MCP client log paths: Claude Code on macOS writes to ~/Library/Logs/Claude/mcp-server-deadzone.log; other clients vary.
Roadmap & contributing
Issues: laradji/deadzone/issues. Scope via milestones. Category via feature / research labels; priority via P1 / P2 / P3.
New library or refresh: use the New issue page and pick the matching form.
Why bother with vectors
Because "how to register a tool" should find the doc that says AddTool, and no FTS5 query will get you there without the human already knowing the answer. Embeddings-first retrieval is the point; everything else is plumbing.
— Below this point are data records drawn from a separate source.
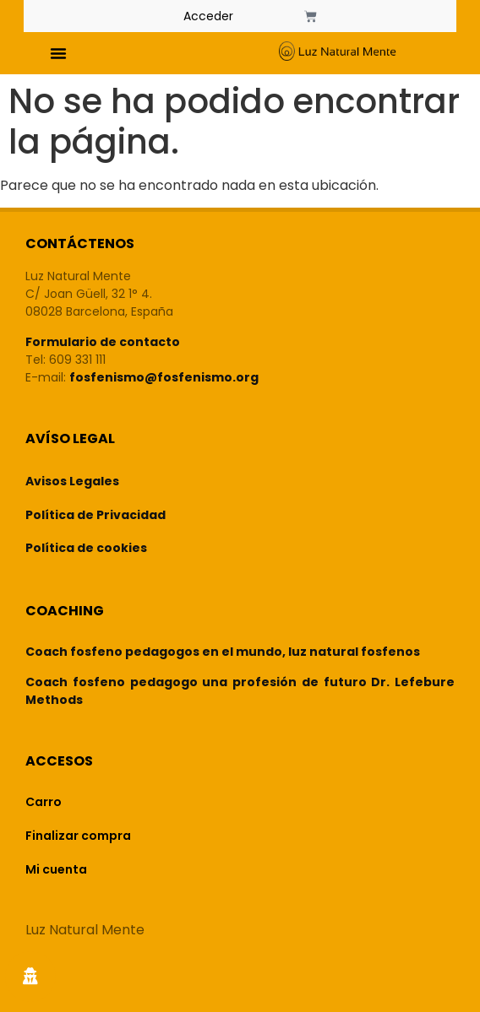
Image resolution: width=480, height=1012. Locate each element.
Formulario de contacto (102, 341)
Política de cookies (86, 547)
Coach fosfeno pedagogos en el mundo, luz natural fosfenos (222, 651)
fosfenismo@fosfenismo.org (164, 377)
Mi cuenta (56, 869)
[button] (58, 53)
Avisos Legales (72, 481)
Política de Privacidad (95, 514)
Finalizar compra (78, 835)
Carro (43, 801)
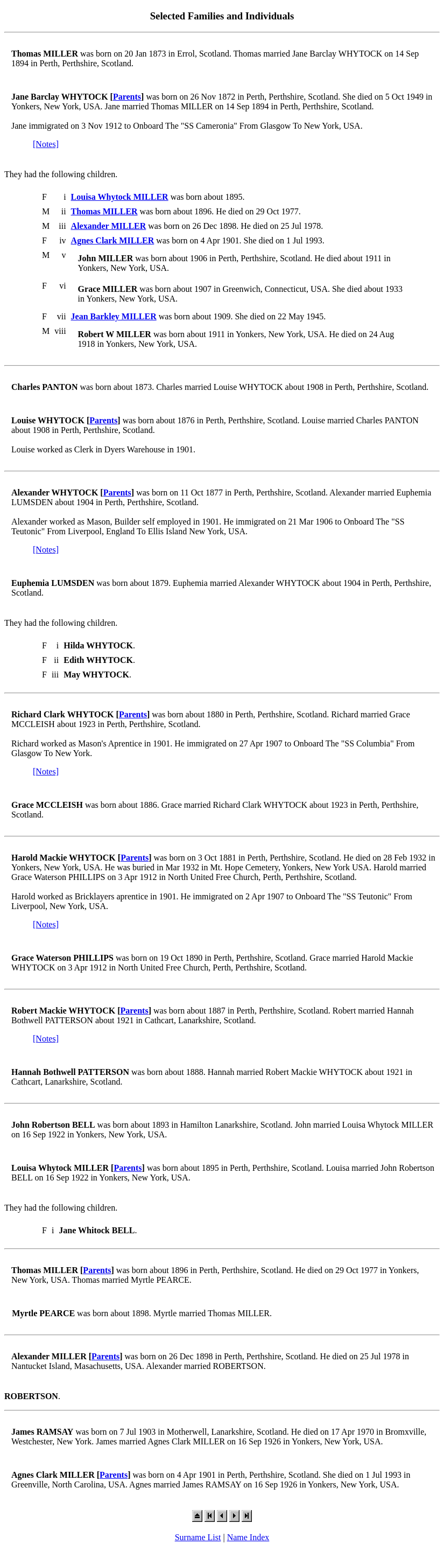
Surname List (198, 1537)
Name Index (248, 1537)
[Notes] (46, 144)
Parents (127, 96)
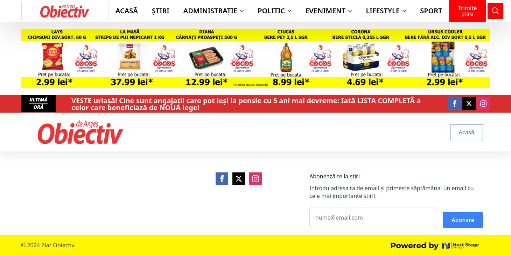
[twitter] (469, 103)
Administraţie (210, 10)
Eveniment (325, 10)
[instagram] (483, 103)
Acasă (126, 10)
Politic (271, 10)
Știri (160, 10)
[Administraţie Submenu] (244, 11)
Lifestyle (383, 10)
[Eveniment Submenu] (352, 11)
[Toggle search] (495, 11)
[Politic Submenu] (291, 11)
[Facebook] (222, 178)
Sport (431, 10)
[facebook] (454, 103)
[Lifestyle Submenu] (406, 11)
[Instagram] (255, 178)
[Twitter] (238, 178)
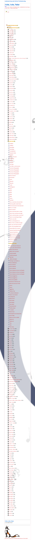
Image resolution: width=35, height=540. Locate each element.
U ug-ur (10, 458)
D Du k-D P (11, 82)
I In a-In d (10, 334)
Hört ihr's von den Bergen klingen (16, 217)
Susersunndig (12, 315)
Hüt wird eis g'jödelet (13, 279)
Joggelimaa (12, 289)
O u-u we (10, 409)
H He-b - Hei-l (11, 133)
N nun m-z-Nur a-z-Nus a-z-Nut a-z (15, 400)
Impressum (11, 538)
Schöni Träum (12, 311)
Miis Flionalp (12, 300)
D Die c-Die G (11, 73)
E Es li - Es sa (11, 103)
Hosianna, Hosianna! (13, 239)
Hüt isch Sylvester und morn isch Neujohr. (17, 274)
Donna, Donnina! (13, 175)
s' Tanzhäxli (12, 309)
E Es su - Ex (11, 107)
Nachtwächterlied (13, 306)
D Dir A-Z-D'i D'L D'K (12, 79)
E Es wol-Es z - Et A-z (12, 111)
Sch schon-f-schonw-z (13, 451)
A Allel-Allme (11, 33)
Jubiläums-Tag (12, 291)
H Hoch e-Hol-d (11, 139)
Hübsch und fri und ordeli (14, 251)
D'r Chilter (11, 162)
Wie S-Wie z (11, 498)
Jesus (10, 351)
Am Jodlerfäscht (12, 151)
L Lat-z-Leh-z (11, 364)
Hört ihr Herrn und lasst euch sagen (16, 213)
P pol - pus (11, 415)
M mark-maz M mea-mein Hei (14, 379)
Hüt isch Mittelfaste (13, 262)
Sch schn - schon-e (12, 449)
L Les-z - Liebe (11, 368)
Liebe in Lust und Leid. (14, 294)
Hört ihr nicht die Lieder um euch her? (16, 215)
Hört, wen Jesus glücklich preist (15, 226)
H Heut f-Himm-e (12, 137)
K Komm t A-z (11, 357)
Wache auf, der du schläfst (14, 317)
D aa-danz (11, 54)
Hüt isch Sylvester (13, 266)
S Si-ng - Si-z (11, 430)
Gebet (11, 188)
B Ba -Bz (10, 47)
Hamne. (11, 198)
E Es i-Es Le (11, 101)
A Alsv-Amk (11, 35)
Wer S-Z (10, 490)
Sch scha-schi (11, 445)
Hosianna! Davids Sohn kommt (15, 230)
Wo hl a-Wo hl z (12, 507)
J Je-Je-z (10, 343)
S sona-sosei (11, 436)
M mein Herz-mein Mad (13, 381)
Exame (11, 179)
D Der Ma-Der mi (12, 67)
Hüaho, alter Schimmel (14, 249)
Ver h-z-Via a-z (11, 464)
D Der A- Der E (11, 62)
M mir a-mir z (11, 385)
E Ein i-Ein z (11, 90)
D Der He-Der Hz (12, 65)
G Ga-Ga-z (11, 118)
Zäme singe (12, 326)
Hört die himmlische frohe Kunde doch (16, 205)
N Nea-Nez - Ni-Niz (12, 396)
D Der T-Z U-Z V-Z (12, 69)
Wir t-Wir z (11, 504)
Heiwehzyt (11, 200)
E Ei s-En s (11, 84)
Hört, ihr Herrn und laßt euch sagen (16, 222)
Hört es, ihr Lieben (13, 207)
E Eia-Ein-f (11, 86)
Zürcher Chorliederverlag (14, 7)
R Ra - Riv (10, 419)
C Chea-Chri (11, 50)
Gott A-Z (10, 128)
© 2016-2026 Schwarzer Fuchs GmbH (21, 538)
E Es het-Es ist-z (11, 99)
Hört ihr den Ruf (12, 209)
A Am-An (10, 37)
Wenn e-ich (11, 483)
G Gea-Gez (11, 120)
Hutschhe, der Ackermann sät (15, 281)
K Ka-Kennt (11, 353)
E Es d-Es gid (11, 96)
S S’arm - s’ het (11, 443)
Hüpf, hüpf (11, 257)
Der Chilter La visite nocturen (15, 166)
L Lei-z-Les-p (11, 366)
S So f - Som (11, 434)
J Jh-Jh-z (10, 345)
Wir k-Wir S (11, 502)
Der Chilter (12, 164)
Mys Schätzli (12, 304)
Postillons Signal (12, 308)
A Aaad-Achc (11, 30)
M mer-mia (11, 383)
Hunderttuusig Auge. (13, 255)
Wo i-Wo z (11, 509)
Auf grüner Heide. (13, 153)
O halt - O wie (11, 402)
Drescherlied (12, 177)
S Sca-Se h (11, 426)
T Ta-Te (10, 453)
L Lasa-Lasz (11, 362)
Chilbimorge (12, 158)
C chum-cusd (11, 52)
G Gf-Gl (10, 122)
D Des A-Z (10, 71)
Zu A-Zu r (10, 513)
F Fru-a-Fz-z (11, 116)
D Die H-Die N (11, 75)
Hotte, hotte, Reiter (14, 8)
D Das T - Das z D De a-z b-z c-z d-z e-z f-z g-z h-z (17, 58)
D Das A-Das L (11, 56)
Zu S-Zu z (10, 515)
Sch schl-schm (11, 447)
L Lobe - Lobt (11, 370)
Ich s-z (10, 340)
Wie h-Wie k (11, 494)
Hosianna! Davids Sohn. (14, 232)
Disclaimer (7, 538)
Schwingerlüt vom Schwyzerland (15, 313)
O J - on (10, 404)
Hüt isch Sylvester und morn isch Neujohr (17, 270)
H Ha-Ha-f (11, 131)
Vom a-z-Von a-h (12, 468)
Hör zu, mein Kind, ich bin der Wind (16, 202)
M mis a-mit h (11, 387)
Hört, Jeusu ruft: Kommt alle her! (15, 224)
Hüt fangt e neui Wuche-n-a (15, 260)
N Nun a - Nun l (11, 398)
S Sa (9, 424)
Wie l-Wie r (11, 496)
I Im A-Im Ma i (11, 330)
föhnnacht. (11, 181)
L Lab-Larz (11, 360)
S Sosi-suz (10, 438)
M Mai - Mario (11, 377)
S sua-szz (10, 441)
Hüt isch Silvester (13, 264)
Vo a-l (10, 466)
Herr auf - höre (11, 328)
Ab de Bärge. (12, 149)
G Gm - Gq (11, 124)
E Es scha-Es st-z (12, 105)
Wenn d (10, 481)
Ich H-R (10, 338)
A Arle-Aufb (11, 41)
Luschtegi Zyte (12, 296)
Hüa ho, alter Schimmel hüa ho (15, 247)
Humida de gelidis (13, 253)
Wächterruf (12, 319)
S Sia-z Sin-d (11, 432)
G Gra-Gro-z (11, 126)
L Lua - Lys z (11, 372)
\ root (8, 7)
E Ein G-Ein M (11, 88)
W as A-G (10, 475)
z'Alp (10, 323)
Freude (11, 185)
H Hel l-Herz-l (11, 135)
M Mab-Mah (11, 375)
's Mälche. (11, 143)
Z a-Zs (10, 511)
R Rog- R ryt (11, 421)
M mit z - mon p (12, 389)
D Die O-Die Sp (11, 77)
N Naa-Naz (11, 394)
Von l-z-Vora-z (11, 470)
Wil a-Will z (11, 500)
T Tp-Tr (10, 455)
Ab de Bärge (12, 147)
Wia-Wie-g (11, 492)
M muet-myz (11, 392)
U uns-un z (11, 460)
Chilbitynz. (11, 160)
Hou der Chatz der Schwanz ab (15, 245)
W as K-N (10, 477)
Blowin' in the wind (13, 156)
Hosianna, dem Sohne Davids (15, 237)
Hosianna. (11, 241)
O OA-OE (10, 406)
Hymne (11, 285)
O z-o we (10, 411)
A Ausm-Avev (11, 45)
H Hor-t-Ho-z (7, 8)
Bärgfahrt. (11, 154)
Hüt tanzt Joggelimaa (13, 277)
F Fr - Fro (10, 114)
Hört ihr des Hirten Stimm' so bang (16, 211)
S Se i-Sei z (11, 428)
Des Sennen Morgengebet (14, 168)
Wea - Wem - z (11, 479)
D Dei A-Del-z (11, 60)
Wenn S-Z (10, 485)
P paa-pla (10, 413)
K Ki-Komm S (11, 355)
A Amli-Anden (11, 39)
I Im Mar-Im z (11, 332)
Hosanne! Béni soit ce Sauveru (15, 228)
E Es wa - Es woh (12, 109)
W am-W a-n (11, 473)
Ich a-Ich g (11, 336)
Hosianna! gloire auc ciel (14, 234)
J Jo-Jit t (10, 347)
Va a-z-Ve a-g (11, 462)
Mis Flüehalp (12, 302)
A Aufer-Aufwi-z (12, 43)
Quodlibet (10, 417)
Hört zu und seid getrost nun (15, 220)
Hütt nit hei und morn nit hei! (15, 283)
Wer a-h (10, 487)
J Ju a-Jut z (11, 349)
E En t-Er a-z (11, 92)
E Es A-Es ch (11, 94)
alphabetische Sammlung (24, 7)
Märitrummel (12, 298)
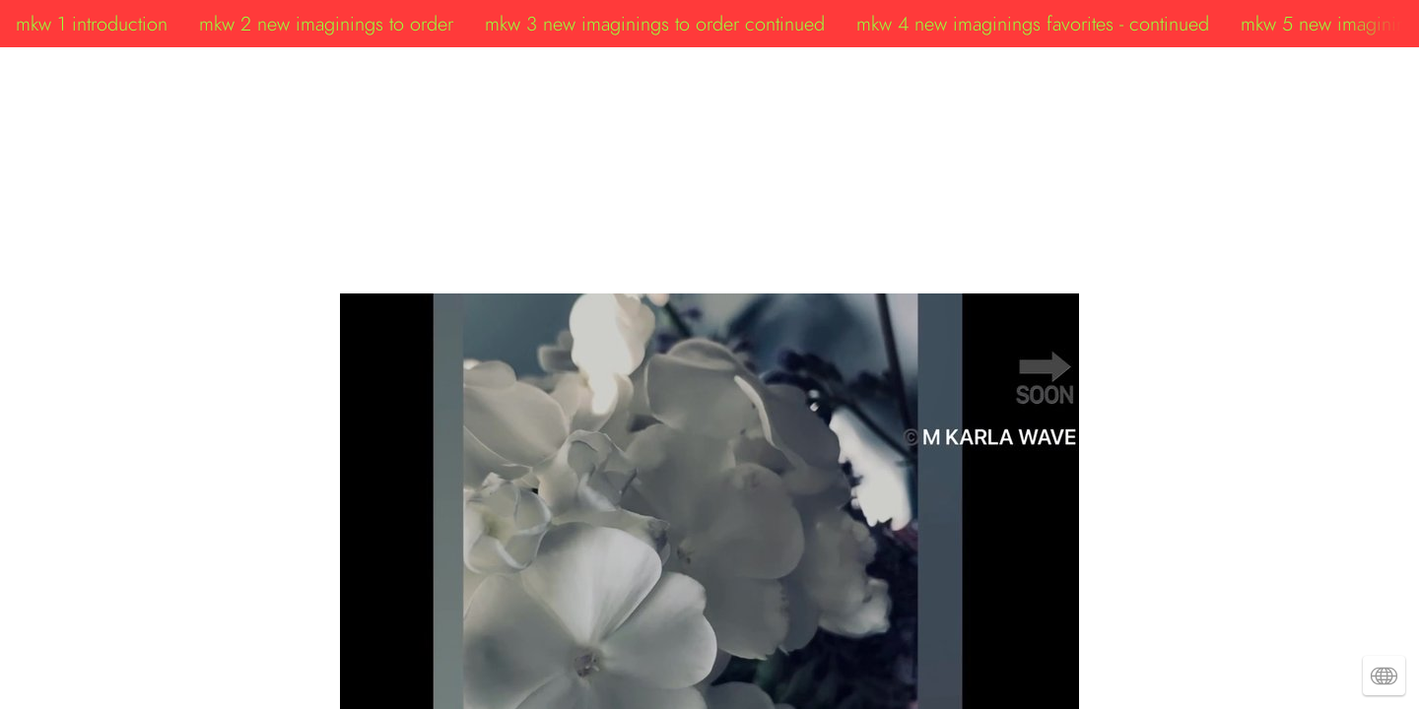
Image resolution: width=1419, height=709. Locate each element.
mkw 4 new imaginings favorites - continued (1032, 23)
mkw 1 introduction (92, 23)
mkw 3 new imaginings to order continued (655, 23)
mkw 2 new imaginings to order (326, 23)
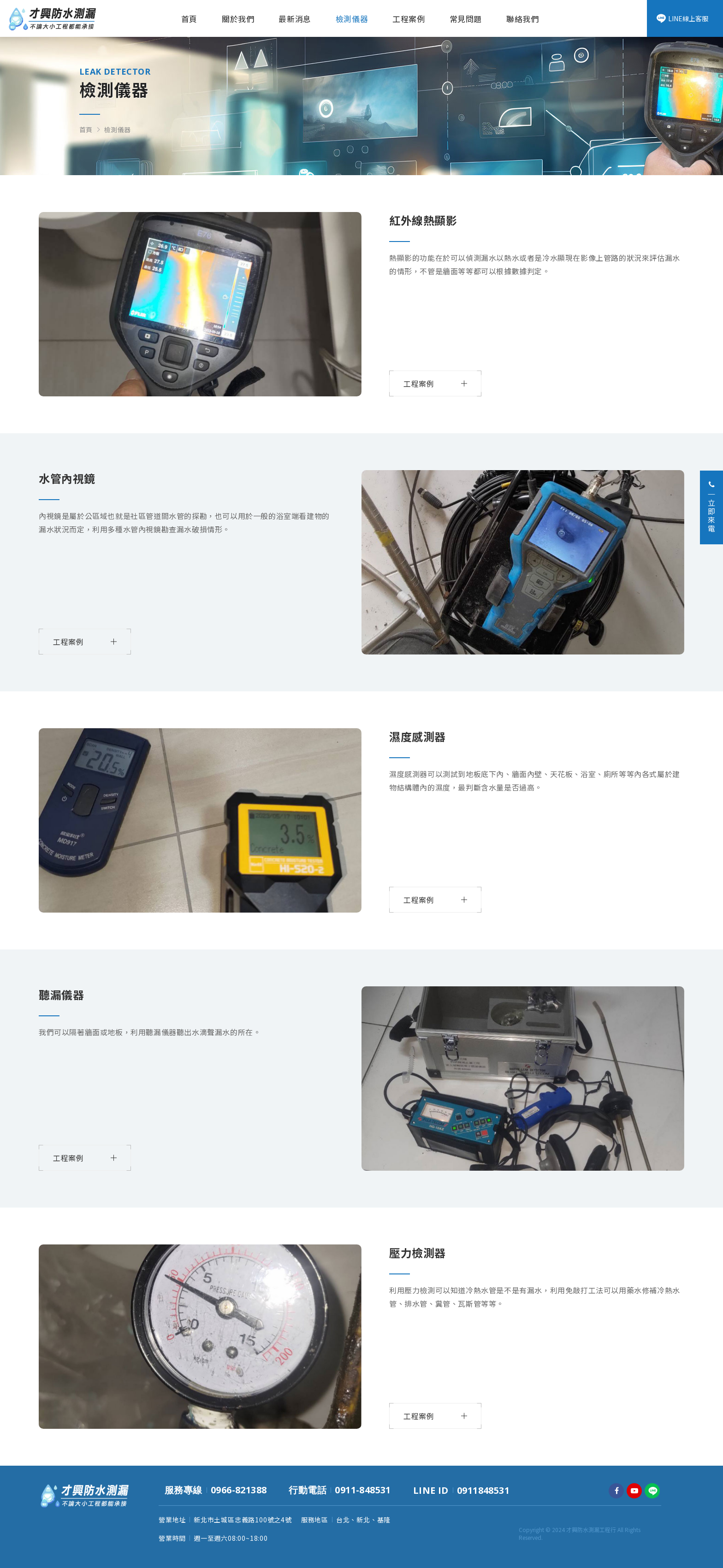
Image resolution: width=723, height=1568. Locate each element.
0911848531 (483, 1490)
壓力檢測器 (417, 1252)
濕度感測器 (417, 736)
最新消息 (295, 18)
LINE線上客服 (682, 18)
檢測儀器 (352, 18)
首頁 (189, 18)
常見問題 (466, 18)
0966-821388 (239, 1490)
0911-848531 (363, 1490)
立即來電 (711, 507)
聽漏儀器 (61, 994)
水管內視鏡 (67, 478)
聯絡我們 (522, 18)
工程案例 (408, 18)
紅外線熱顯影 (423, 220)
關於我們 (238, 18)
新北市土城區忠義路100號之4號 (243, 1519)
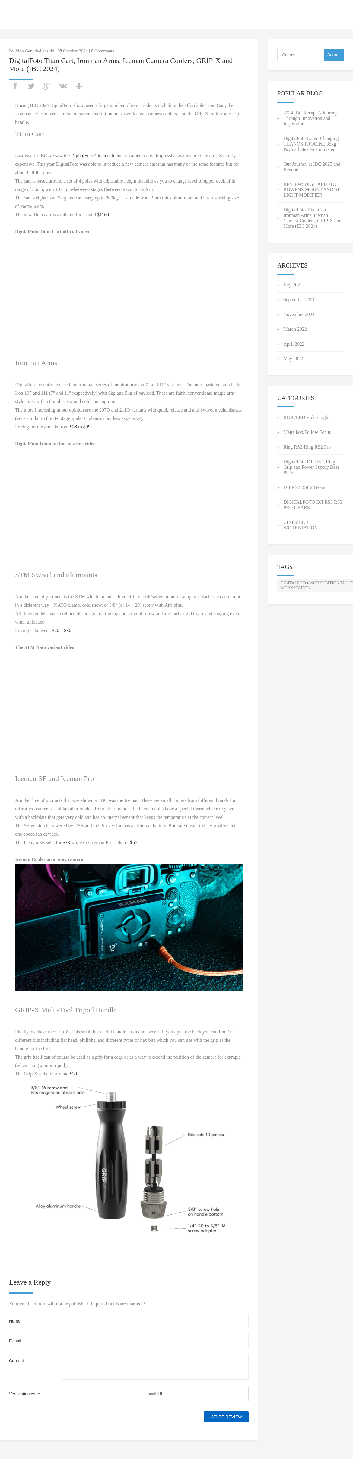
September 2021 (299, 299)
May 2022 (293, 358)
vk (63, 86)
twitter (31, 86)
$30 (73, 1073)
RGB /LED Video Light (306, 417)
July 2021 (292, 284)
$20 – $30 (61, 630)
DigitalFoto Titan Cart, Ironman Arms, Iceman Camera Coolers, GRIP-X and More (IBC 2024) (312, 218)
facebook (15, 86)
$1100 (103, 214)
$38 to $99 (80, 426)
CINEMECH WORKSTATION (300, 525)
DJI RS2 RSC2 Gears (304, 487)
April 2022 (293, 343)
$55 (133, 842)
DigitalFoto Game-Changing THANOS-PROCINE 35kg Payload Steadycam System (311, 144)
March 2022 (295, 329)
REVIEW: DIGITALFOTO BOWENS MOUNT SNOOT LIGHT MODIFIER (311, 190)
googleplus (47, 86)
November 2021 (299, 314)
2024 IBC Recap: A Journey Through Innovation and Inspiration (310, 118)
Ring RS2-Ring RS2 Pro (307, 446)
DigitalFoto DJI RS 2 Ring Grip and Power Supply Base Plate (311, 467)
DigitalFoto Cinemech (92, 155)
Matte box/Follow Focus (307, 432)
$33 (66, 842)
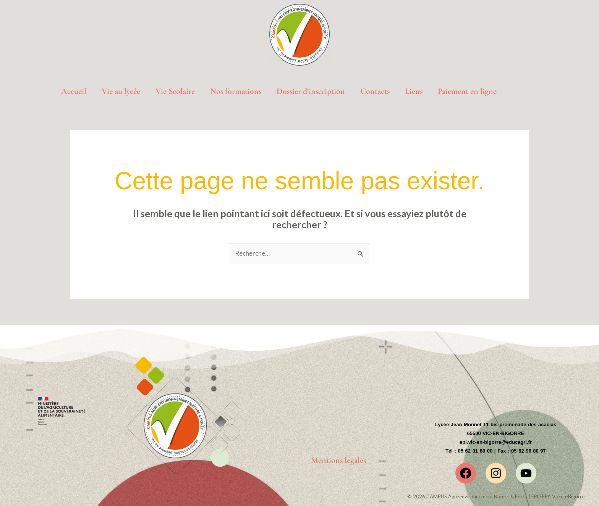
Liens (414, 91)
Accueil (73, 91)
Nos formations (235, 91)
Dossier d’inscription (311, 91)
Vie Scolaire (175, 91)
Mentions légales (338, 461)
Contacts (375, 91)
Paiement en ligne (467, 91)
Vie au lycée (121, 91)
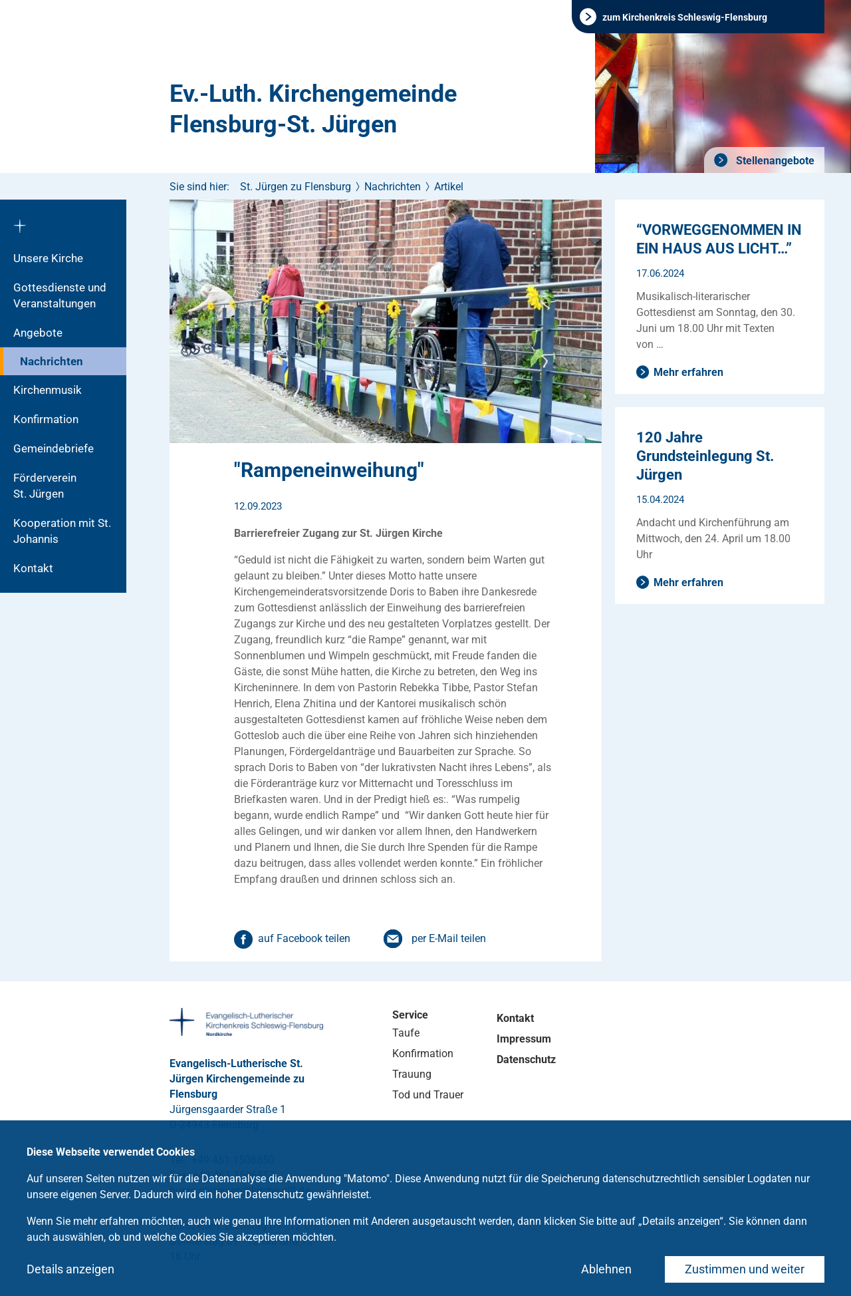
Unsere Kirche (48, 258)
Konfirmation (45, 419)
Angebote (37, 332)
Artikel (448, 186)
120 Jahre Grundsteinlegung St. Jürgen (705, 456)
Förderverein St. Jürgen (58, 485)
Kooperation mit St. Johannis (62, 531)
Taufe (406, 1033)
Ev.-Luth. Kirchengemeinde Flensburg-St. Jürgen (313, 109)
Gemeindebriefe (53, 448)
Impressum (524, 1039)
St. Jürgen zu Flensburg (295, 186)
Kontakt (33, 568)
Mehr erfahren (688, 372)
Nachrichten (51, 361)
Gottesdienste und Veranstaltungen (59, 295)
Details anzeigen (70, 1269)
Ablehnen (606, 1269)
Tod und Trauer (427, 1094)
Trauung (411, 1074)
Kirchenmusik (47, 390)
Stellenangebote (773, 160)
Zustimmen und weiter (744, 1269)
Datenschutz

Long-form: docs/research/context7-analysis.md.
License
Apache License, Version 2.0. Third-party attributions in NOTICE.
One important asterisk. Apache 2.0 covers the Deadzone source code, and only that. It does not cover the third-party documentation the scraper indexes — those docs belong to their original authors under their own licenses. Running deadzone scrape is subject to each source's ToS. A pre-built pack is bound by the original content's license, not Apache 2.0. Personal local indexing: fine. Public redistribution: do the homework first.